**Work task**.
Write out the passage of the MzeeChakula datasets page below, from "Explore the Graph" up to and including "health ministry data.".
(Beginning of Source document)
Datasets & Knowledge Graph
The foundation of MzeeChakula is a comprehensive dataset linking local Ugandan foods to nutritional data and health conditions. This data is structured into a Heterogeneous Knowledge Graph.
Explore the Graph
For a deep dive into the graph's schema, ontology, and reasoning capabilities, see the Knowledge Graph page.
Data Sources
- Food Composition: FAO and local Ugandan food composition tables.
- Health Conditions: WHO guidelines and local health ministry data.
- Cultural Practices: Surveys and anthropological studies on Ugandan dietary habits.
- Market Data: Local market surveys for price and seasonality.
The Knowledge Graph Structure
The graph consists of various node types and edge types, forming a rich network of information.
(End of Source document)
(Beginning of Entries supplied)
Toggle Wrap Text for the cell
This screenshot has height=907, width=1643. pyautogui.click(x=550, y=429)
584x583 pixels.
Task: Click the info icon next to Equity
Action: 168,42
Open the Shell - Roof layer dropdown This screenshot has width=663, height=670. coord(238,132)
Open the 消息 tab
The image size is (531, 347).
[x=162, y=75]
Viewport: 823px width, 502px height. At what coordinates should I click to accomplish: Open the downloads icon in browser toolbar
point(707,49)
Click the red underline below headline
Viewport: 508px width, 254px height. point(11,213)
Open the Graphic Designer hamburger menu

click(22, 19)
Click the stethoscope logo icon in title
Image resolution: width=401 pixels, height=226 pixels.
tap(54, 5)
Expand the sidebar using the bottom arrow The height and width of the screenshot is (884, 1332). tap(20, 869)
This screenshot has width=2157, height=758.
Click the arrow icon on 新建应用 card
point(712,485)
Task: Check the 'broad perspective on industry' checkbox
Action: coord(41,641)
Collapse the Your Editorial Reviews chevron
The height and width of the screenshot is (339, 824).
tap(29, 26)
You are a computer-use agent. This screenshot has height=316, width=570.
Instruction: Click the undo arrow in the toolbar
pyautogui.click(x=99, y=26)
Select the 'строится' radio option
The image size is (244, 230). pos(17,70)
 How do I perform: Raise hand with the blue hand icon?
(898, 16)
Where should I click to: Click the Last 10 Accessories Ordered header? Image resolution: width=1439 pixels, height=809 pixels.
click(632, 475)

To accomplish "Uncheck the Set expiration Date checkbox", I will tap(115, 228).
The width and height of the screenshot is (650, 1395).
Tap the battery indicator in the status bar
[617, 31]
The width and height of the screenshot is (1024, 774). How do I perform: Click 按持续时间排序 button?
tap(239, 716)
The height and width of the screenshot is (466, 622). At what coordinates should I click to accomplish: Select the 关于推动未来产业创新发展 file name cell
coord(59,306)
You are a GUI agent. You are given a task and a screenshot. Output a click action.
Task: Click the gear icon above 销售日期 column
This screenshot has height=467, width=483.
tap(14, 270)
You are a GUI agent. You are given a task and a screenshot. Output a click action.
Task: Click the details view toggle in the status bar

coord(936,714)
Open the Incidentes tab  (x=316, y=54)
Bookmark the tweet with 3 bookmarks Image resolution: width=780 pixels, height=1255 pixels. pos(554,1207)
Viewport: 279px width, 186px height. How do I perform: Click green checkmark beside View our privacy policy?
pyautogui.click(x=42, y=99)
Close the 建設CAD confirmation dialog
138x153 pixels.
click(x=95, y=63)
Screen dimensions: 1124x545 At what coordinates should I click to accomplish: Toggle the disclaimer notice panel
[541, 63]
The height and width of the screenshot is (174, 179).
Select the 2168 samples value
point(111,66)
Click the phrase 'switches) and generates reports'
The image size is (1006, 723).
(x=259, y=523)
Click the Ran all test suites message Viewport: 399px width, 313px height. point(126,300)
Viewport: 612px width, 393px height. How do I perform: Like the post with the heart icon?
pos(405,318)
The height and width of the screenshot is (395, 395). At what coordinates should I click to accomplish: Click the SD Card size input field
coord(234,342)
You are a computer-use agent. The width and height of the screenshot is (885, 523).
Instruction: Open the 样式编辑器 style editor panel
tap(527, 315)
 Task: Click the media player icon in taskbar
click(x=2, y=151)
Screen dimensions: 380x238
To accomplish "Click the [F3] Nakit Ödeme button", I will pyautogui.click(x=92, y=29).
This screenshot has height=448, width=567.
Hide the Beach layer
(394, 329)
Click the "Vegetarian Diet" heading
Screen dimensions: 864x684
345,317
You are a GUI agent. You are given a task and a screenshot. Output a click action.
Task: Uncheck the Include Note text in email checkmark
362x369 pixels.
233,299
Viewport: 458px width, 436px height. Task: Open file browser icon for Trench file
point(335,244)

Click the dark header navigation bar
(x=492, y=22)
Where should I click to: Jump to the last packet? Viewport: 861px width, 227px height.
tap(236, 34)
(End of Entries supplied)
**Task response**.
Explore the Graph
For a deep dive into the graph's schema, ontology, and reasoning capabilities, see the Knowledge Graph page.
Data Sources
- Food Composition: FAO and local Ugandan food composition tables.
- Health Conditions: WHO guidelines and local health ministry data.